Open Bug 1301988 Opened 8 years ago Updated 2 years ago

favicon is loaded while the page loads, therefore slows down other resources and thereby slows down page rendering

Categories

(Firefox :: Tabbed Browser, defect, P3)

50 Branch
defect

Tracking

()

People

(Reporter: bugzilla, Unassigned)

Details

(Keywords: perf, Whiteboard: [bugday-20160912])

Attachments

(3 files)

User Agent: Mozilla/5.0 (Windows NT 5.1; rv:50.0) Gecko/20100101 Firefox/50.0
Build ID: 20160911004011

Steps to reproduce:

If you specify the favicon in the html headers of a webpage on the server:
<link rel="icon" type="image/png" href="/images/favicon-16x16.png" sizes="16x16">
Firefox loads the favicon as it processes the headers. (If there is no header entry then Firefox loads the favicon.ico after the page has finished rendering.)


Actual results:

By not delaying the favicon until after the page this slows the page rendering as a spearate http request has to be sent and waited for.
********
**WHAT YOU ARE ASKED TO DO:**
Rewrite the favicon bug report, everything from "Attachments" down to "has finished rendering.)", with "head section" in place of "headers".

**DATASET ROWS:**
********
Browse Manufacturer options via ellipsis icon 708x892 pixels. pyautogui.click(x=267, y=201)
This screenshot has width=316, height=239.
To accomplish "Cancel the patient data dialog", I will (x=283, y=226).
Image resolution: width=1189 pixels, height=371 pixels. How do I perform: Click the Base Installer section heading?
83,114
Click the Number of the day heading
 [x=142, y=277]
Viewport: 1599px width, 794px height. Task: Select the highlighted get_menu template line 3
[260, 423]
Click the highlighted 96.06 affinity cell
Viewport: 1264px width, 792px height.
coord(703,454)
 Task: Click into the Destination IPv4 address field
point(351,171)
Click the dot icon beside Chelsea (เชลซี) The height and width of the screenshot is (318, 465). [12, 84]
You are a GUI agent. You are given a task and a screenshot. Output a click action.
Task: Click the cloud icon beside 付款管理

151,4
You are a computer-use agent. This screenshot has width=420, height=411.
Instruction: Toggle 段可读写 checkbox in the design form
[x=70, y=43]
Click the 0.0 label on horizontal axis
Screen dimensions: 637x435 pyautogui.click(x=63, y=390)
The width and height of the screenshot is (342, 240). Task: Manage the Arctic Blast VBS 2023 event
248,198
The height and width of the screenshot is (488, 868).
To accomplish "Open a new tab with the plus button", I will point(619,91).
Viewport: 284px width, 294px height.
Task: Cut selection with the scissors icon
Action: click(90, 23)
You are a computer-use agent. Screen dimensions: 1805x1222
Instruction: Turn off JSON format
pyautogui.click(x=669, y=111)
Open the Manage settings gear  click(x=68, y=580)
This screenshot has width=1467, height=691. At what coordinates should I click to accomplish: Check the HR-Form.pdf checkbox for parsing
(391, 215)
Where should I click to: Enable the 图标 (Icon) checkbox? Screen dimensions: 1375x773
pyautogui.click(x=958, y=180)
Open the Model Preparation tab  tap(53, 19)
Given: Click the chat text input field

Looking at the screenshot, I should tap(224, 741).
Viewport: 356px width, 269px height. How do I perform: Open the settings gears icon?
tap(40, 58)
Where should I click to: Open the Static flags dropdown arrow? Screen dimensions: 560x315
********
**TASK ANSWER:**
Attachments

(3 files)

User Agent: Mozilla/5.0 (Windows NT 5.1; rv:50.0) Gecko/20100101 Firefox/50.0
Build ID: 20160911004011

Steps to reproduce:

If you specify the favicon in the html head section of a webpage on the server:
<link rel="icon" type="image/png" href="/images/favicon-16x16.png" sizes="16x16">
Firefox loads the favicon as it processes the head section. (If there is no header entry then Firefox loads the favicon.ico after the page has finished rendering.)